Sortix 1.0 ships several buggy and outdated ports that needs to be bootstrapped in the right order in order to build the Sortix 1.1 ports.

patch

patch in Sortix 1.0 is broken and needs to be updated using the source code which was previously extracted and patched on another operating system. Otherwise ports will fail to be patched after extraction.

make sysmerge-now PACKAGES=patch

This command will build and install the patch port using the cache of upstream tarballs. It'll reuse the preextracted patch directory since it is the correct version.

The port can be installed through an in-place system upgrade, rather than upgrading on reboot as before, since the kernel didn't change and no there are no ABI changes.

gawk

gawk in 1.0 has a bug that writes integers as %.0f due to printf not supporting formatting floating point numbers:

make sysmerge-now PACKAGES=gawk

dash

dash in 1.0 has a bug where it can stack overflow because it uses alloca instead of malloc:

make sysmerge-now PACKAGES=dash

sed

sed in 1.0 has a bug that doesn't handle lines without a terminating newline:

make sysmerge-now PACKAGES=sed

m4

m4 in 1.0 is defective:

make sysmerge-now PACKAGES=m4!!

The exclamation mark in m4! builds m4 along with its mandatory and optional dependencies.

flex

flex in 1.0 fails to handle character ranges properly which is needed to build wget and maybe others.

make sysmerge-now PACKAGES=flex!!

make

make needs to be updated to avoid a crash in realpath(3) when building qemu:

make sysmerge-now PACKAGES=make!!

perl

perl is a new port added after 1.0 and is needed to build some ports:

make sysmerge-now PACKAGES=perl!!

texinfo

texinfo is a new port added after 1.0 and is needed to build some ports:

make sysmerge-now PACKAGES=texinfo!!

pkg-config

pkg-config in 1.0 has a bug where it fails in the C locale. pkg-config requires a functional pkg-config to build itself and its dependencies, so the old pkg-config needs to be wrapped with a workaround.

mkdir /tmp/pkg-config
echo '#!/bin/sh' > /tmp/pkg-config/pkg-config
echo 'unset LC_ALL' >> /tmp/pkg-config/pkg-config
echo 'exec /bin/pkg-config "$@"' >> /tmp/pkg-config/pkg-config
chmod +x /tmp/pkg-config/pkg-config
dash -c 'ln -s pkg-config /tmp/pkg-config/$(uname -m)-sortix-pkg-config'
PATH="/tmp/pkg-config:$PATH" make sysmerge-now PACKAGES='pkg-config!!'
rm -rf /tmp/pkg-config

libssl

libssl needs to be updated in order to bootstrap the new python.
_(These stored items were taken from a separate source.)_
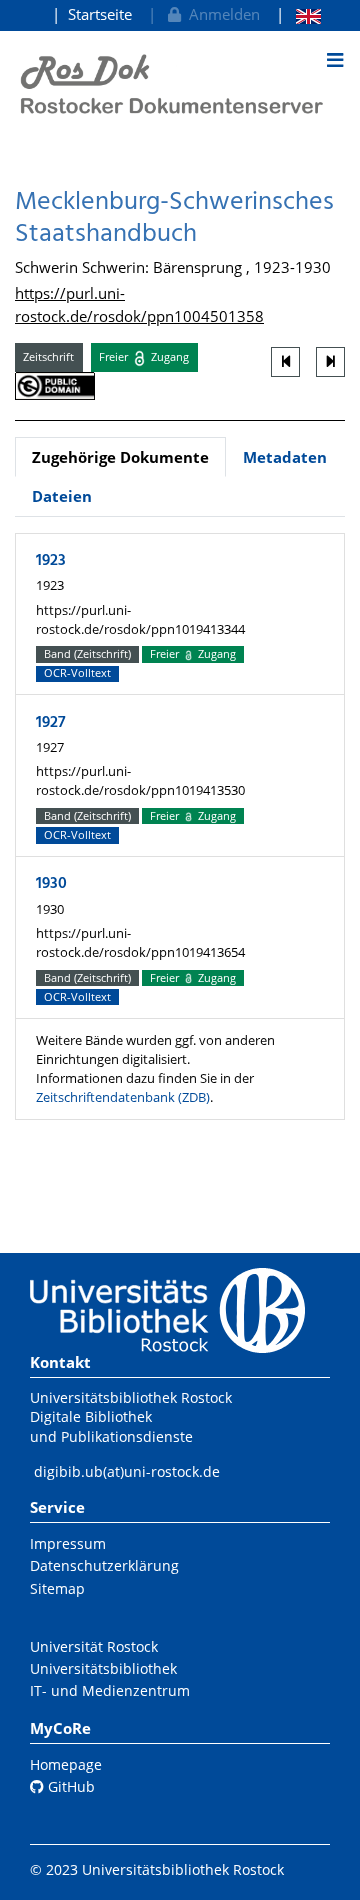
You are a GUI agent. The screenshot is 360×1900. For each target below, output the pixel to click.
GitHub (69, 1786)
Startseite (100, 14)
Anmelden (220, 14)
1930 (51, 884)
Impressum (68, 1543)
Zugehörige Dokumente (120, 457)
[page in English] (298, 14)
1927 (51, 723)
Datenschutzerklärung (104, 1565)
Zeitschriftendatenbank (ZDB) (123, 1097)
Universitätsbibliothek (103, 1668)
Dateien (62, 496)
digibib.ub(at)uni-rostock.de (127, 1471)
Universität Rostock (94, 1646)
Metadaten (285, 457)
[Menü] (335, 60)
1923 (51, 561)
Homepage (66, 1764)
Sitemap (57, 1588)
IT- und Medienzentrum (110, 1690)
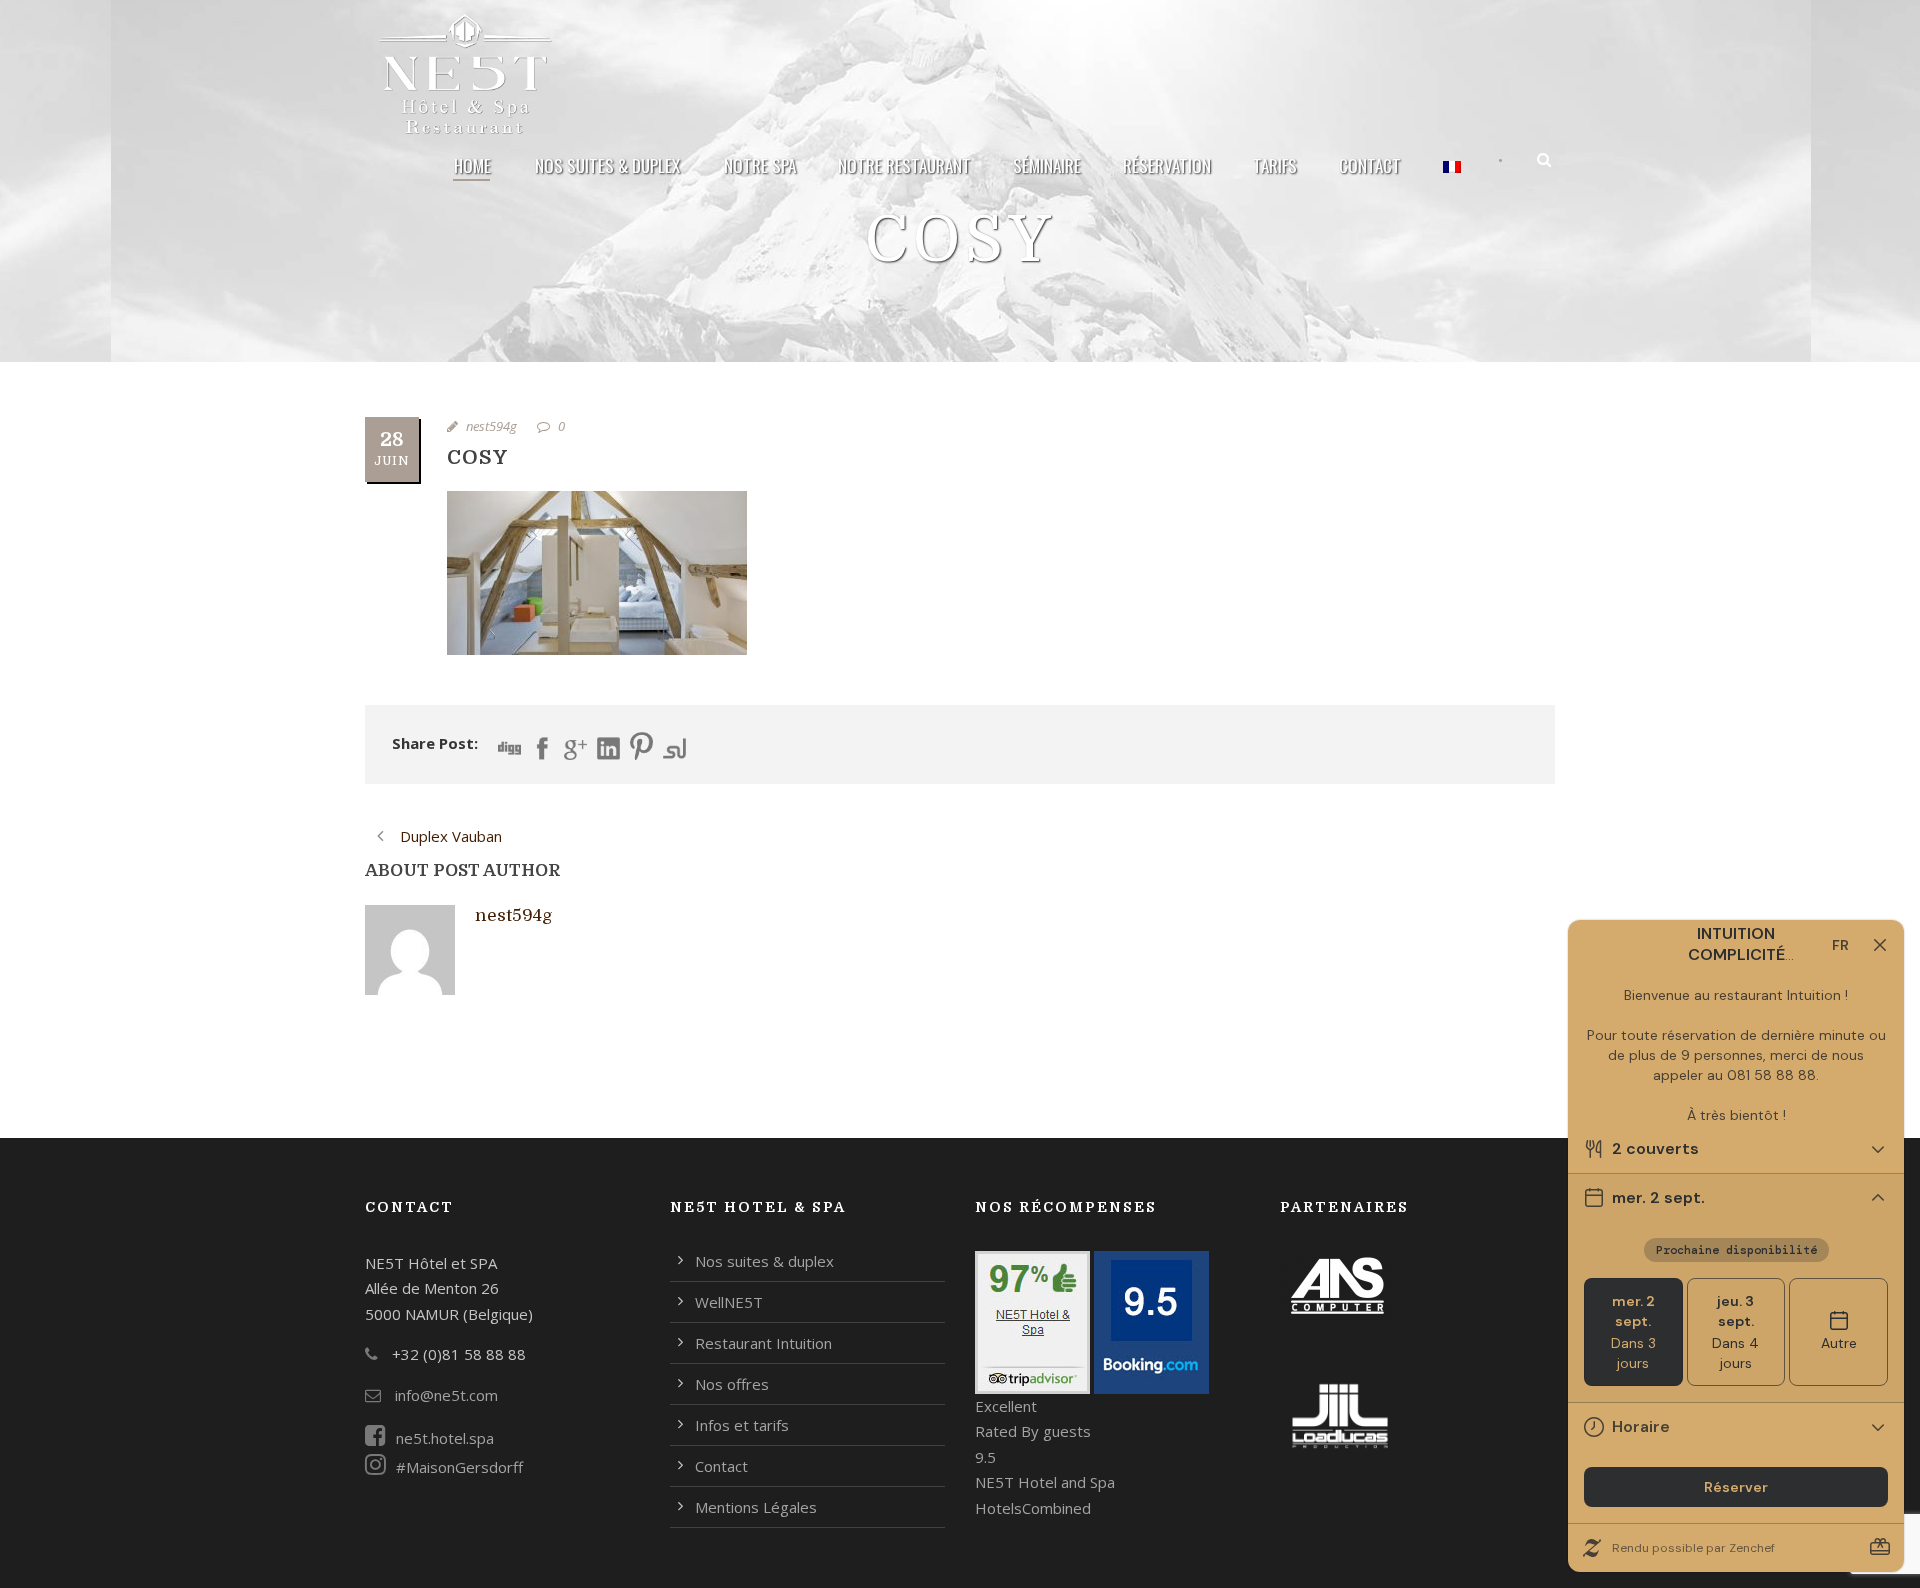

make sysmerge-now PACKAGES=libssl!!

python

python needs to be updated in order to build qemu.

make sysmerge-now PACKAGES=python!!

binutils

Update to the latest binutils toolchain.

make sysmerge-now PACKAGES=binutils!!

gcc

Update to the latest gcc toolchain. The gcc in 1.0 doesn't have all the needed feature, and has a bug where it crashes during the vim regexp build.

make sysmerge-now PACKAGES=gcc!!

TODO: Don't we want to throw in a new binutils here for good measure?

Sortix 1.1 full build

It's now possible to do a full system rebuild with all the new ports. First clean everything, so we rebuild the base system and all ports with the new toolchain.

make mostlyclean clean-repository

Then rebuild the whole system:

make sysmerge-full

Reboot to complete the full upgrade. The new ports are installed onto the root filesystem, and the full sysmerge will uninstall any ports that don't exist anymore. The upgrade is performed in-place and the new operating system is running after the command finishes.

Sortix 1.1

Sortix 1.1 is fully self-hosting and can rebuild all its ports out of the box. It's ideal to do a second full system rebuild, since the new ports were built with the old ports which may cause bugs not present in the actual release.

make mostlyclean clean-repository
make sysmerge-full

Congratulations on your fully featured self-hosting Sortix 1.1 operating system!